This result also allows us to provide a rough quantitative estimate of the importance of demand effects. Assuming a constant warm glow of giving across treatments allows us to transpose the imperfect crowding out observed between GITA20 and GITA40 into an equivalent effect between the GITA20 and the baseline Patron Game. This exercise predicts that the average contribution in the Patron Game should be only 10.2 cents (instead of 20 cents) higher than in the GITA20 and should therefore be equal to −0.044 + 10.2 = 5.8 cents. Furthermore, if the determinants of contributions are additive allows us to estimate the magnitude of demand effects in the order of 16.2 cents, i.e., the difference between the predicted contribution of 5.8 cents in the Patron Game and the observed decision to contribute 22 cents on average.
5.4. Efficiency Concerns
Setting the multiplier of the public account equal to one decreases the average contribution to 18.4 percent as compared to 22 percent in the baseline Patron Game, with the difference that is not statistically significant possibly because of the small number of observations (see Table 5).14
It is worth noting first that contributions in the NOEFF treatment are surprisingly high if compared to a very similar Dictator Game in the literature. Reference  report that in a Dictator Game characterized by an equally endowed recipient only 25% of the donors passes a positive amount ranging from 7% to 12% of their endowment.15 We find very different results, as 75% of the patrons contribute a positive amount corresponding on average to 24.4% of their endowment.16 We interpret this striking difference as the additional role played by the public good framing as compared to that of a payoff-equivalent transfer of money.

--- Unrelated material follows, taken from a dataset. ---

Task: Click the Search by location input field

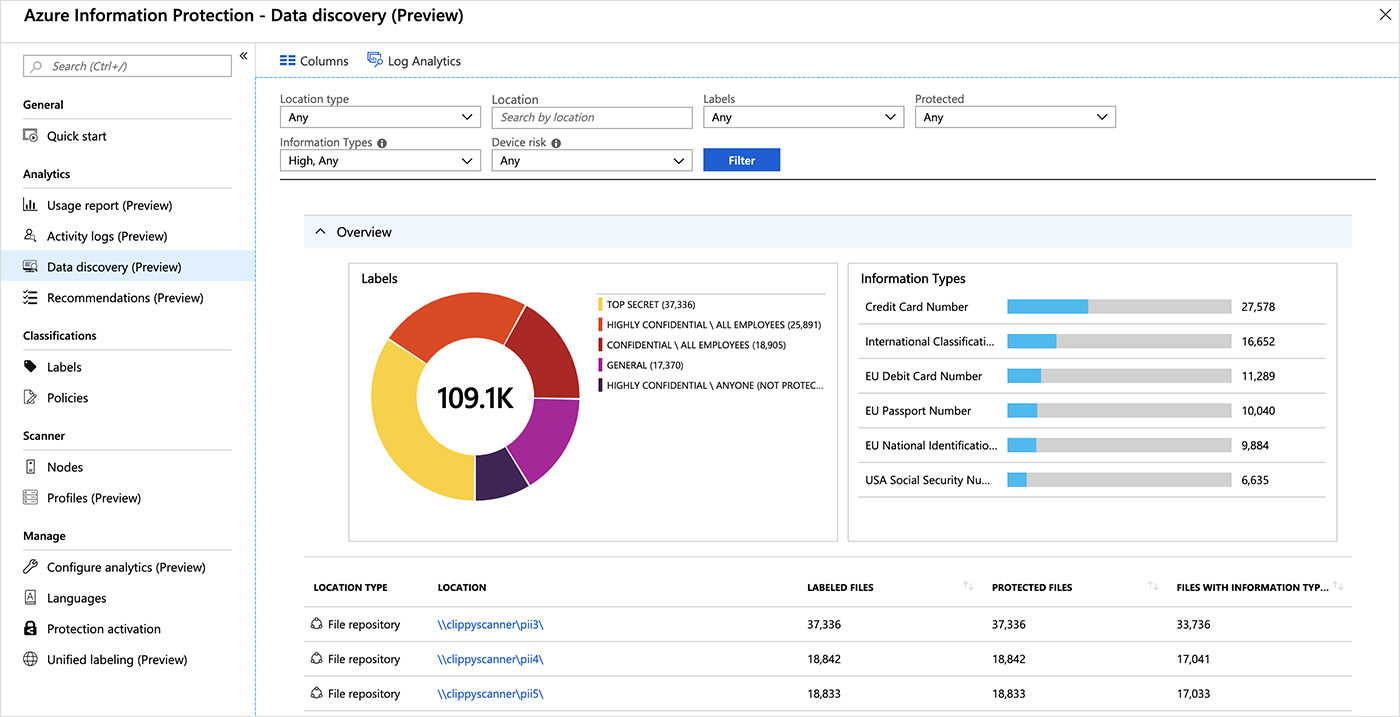Action: coord(591,117)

The small difference in contributions between the NOEFF condition and the baseline Patron Game also suggests that a larger efficiency factor is necessary to substantially increase contributions when the public good is individually provided. The reason could be that in a classic VCM joint contributions can sizably inflate the group payoffs through the efficiency factor (e.g., in our VCM from 400 to 600 under full contribution), at the same time allowing to reach Pareto superior outcomes. In the Patron Game group payoffs are instead bounded between 400 and 450, and Pareto improvements are impossible. Not surprisingly, efficiency factors in the order of magnitude usually implemented in lab experiments may therefore have a larger effect in a VCM than in the Patron Game.
Confusion and decision errors stem from an imperfect understanding of the rules of the game and/or the incentive structure. The subjects may contribute because they do not understand that the dominant strategy is to keep their endowment and to withdraw from the public account when possible. We believe that removing strategic interaction makes the incentives of the only active player much simpler to understand in the Patron Game. Nevertheless, we check that our results are not driven by confusion following two approaches.

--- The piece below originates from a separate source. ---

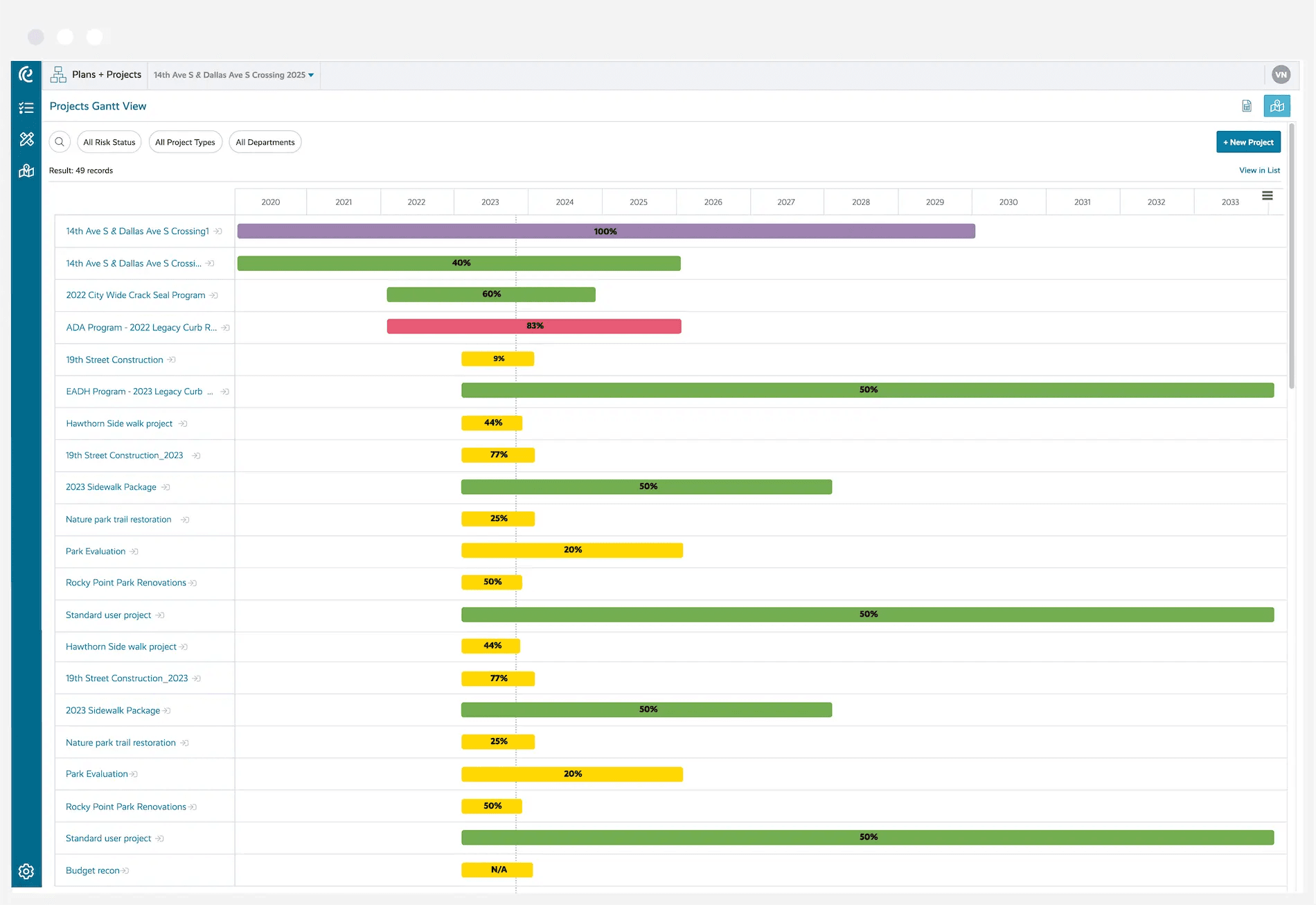
Task: Open arrow icon beside Park Evaluation
Action: (134, 552)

First, we rely upon self-reported information about subjects’ lack of understanding. We build two proxies for confusion: one dummy variable for patrons who indicate “no comprehension” of the rules of the game and another for players who agree or strongly agree with the statement “I have contributed randomly.” The evidence from an OLS regression confirms that the first dummy does a good job in capturing the effect of confusion, since a bad comprehension of the game is positively and significantly correlated with the level of the contributions (see Table 6).17
The dummy captures an increase in the average contributions by as much as 18 cents in the pooled sample of all the Patron Game treatments. Moreover, the effect of confusion is much stronger (27.4 cents) at the beginning of the game, while it is lower and not significantly different from zero in the last three rounds as players become more familiar with the game.
The fraction of “confused” players in the different treatments is always low, ranging from zero to 15%, with an average value of 6.5%. Not surprisingly, our data consistently show that confusion affects the average contributions but not the results across conditions. For instance, the set of interaction terms between the poor comprehension variable and the treatment dummies turns out to be not significant (except for GITA20) when included in a regression explaining the average contributions (see Table A1 in Appendix B). Furthermore, all the results displayed in the earlier sections are robust to the exclusion of the subjects reporting a poor comprehension of the game (see Table A2, Table A3 and Table A4 in Appendix B).
Restricting our attention to the baseline Patron Game, poor comprehension characterizes 15% of the subjects, whose average contribution is 9.5 cents higher. Differently from the literature about VCM, we find that in the Patron Game the effect of confusion is minimal, accounting for about 1.4 out of the 22 cents of the average contribution.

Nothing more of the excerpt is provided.